Work to be completed
First find the line with "This screenshot has width=565, height=309." in the entries below, then set down exactly every line through the line with "Open the 14.", that line included.

START Data shown

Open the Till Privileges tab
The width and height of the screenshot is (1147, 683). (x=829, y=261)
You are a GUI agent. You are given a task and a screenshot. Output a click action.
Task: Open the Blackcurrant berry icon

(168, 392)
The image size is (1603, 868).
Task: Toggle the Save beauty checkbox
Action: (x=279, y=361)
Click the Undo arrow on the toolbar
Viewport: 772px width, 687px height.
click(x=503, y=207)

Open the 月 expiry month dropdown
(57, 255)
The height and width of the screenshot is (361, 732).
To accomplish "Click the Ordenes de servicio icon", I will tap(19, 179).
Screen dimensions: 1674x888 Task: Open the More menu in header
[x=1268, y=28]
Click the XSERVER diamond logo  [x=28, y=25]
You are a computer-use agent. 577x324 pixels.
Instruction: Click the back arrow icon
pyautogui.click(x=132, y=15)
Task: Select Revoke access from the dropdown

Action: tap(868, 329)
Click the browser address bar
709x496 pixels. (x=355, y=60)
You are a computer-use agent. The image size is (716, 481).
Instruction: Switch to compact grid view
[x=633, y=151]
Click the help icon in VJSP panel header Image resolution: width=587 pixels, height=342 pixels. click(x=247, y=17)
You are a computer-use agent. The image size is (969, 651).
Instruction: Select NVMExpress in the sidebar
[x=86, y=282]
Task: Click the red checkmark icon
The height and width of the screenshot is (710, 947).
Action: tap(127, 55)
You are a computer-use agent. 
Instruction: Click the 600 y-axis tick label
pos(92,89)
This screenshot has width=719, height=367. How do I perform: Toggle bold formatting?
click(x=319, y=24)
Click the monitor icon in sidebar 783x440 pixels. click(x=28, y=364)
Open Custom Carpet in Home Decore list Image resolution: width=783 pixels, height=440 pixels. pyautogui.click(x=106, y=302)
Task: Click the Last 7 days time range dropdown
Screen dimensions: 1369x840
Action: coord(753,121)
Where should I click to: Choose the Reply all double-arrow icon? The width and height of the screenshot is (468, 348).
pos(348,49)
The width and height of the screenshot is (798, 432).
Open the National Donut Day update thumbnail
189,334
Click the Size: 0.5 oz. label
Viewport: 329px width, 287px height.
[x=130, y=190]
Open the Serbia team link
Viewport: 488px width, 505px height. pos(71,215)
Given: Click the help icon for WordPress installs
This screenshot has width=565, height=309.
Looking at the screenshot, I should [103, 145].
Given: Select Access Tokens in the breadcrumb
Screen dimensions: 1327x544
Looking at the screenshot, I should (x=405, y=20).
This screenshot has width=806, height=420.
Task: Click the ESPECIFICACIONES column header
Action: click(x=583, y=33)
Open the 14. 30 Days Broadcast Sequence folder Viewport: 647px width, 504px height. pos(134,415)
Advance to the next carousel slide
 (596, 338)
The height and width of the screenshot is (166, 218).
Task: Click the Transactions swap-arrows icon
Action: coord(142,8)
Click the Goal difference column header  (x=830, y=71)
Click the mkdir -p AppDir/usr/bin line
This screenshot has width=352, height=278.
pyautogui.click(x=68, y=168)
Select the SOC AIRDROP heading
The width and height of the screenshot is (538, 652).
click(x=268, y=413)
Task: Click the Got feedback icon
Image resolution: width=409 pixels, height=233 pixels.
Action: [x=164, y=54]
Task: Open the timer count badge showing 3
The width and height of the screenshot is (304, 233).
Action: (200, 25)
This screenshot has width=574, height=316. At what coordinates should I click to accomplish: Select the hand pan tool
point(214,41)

END Data shown

Output for this task
This screenshot has width=565, height=309.
Looking at the screenshot, I should [103, 145].
Given: Select Access Tokens in the breadcrumb
Screen dimensions: 1327x544
Looking at the screenshot, I should (x=405, y=20).
This screenshot has width=806, height=420.
Task: Click the ESPECIFICACIONES column header
Action: click(x=583, y=33)
Open the 14. 30 Days Broadcast Sequence folder Viewport: 647px width, 504px height. pos(134,415)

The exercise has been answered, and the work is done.